WHAT THE EXERCISE ASKS: Every line of the records below that holds the word "height" should be copied out.

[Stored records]

◆ ◆ ◆ ◆

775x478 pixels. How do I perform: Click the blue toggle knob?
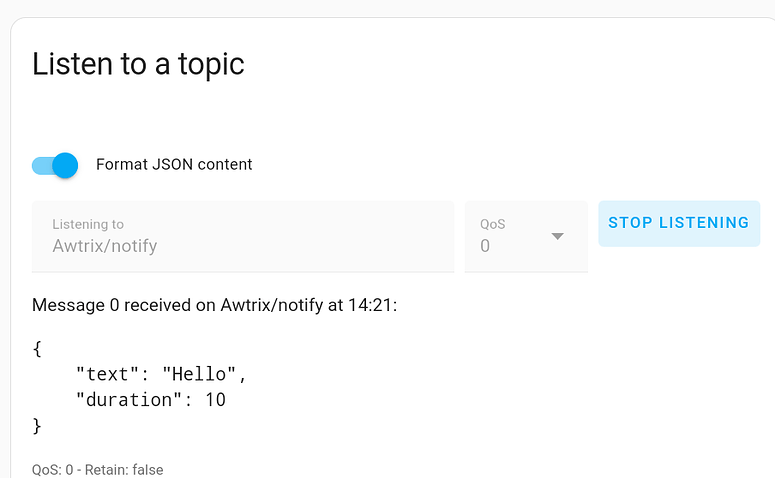coord(65,165)
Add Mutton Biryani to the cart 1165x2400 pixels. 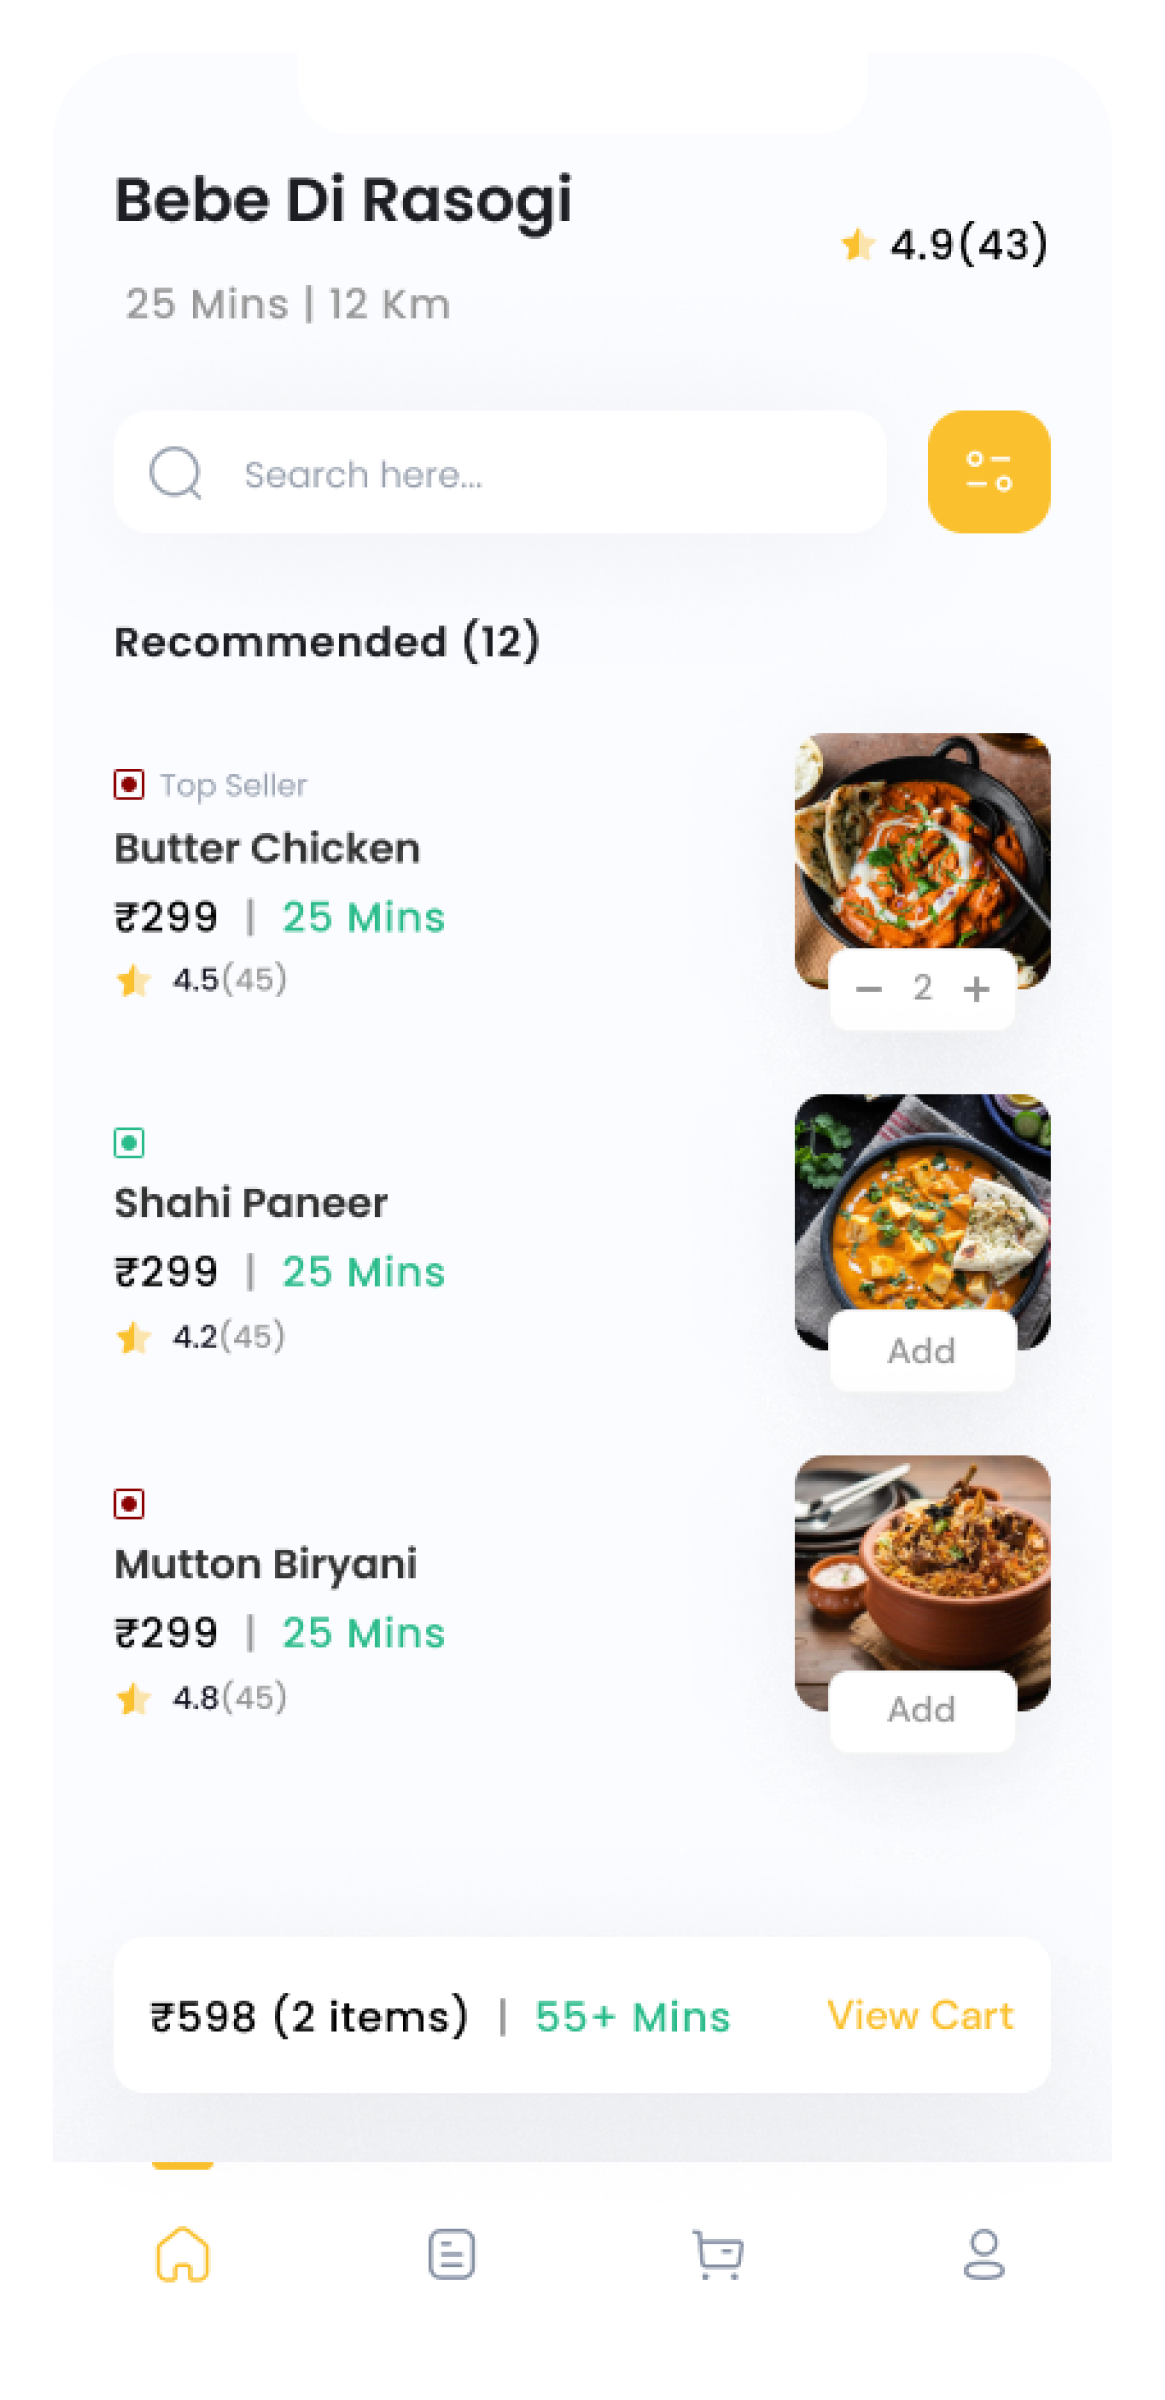point(922,1710)
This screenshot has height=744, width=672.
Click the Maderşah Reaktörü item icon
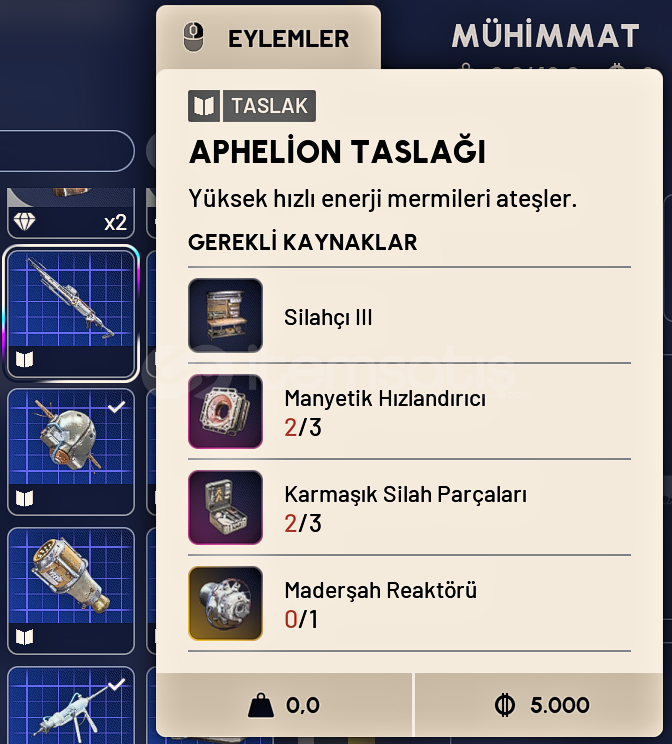click(225, 603)
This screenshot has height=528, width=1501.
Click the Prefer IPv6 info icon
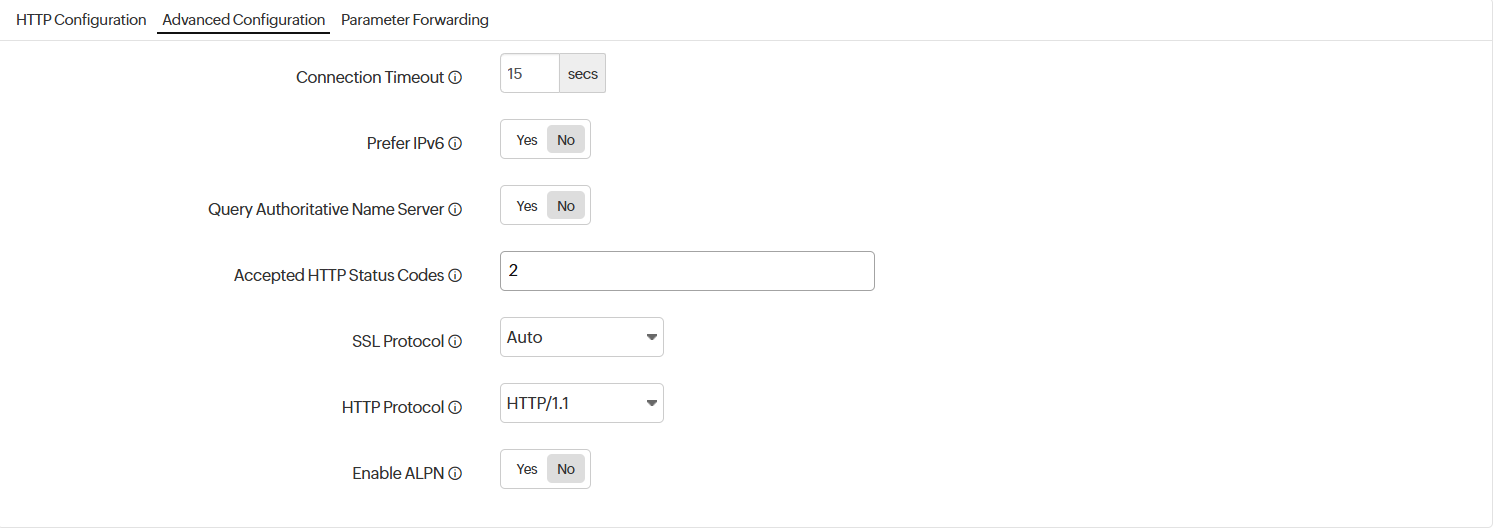(455, 144)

◆ ◆ ◆ ◆

RESPONSE AREA:
This screenshot has height=744, width=672.
This screenshot has height=528, width=1501.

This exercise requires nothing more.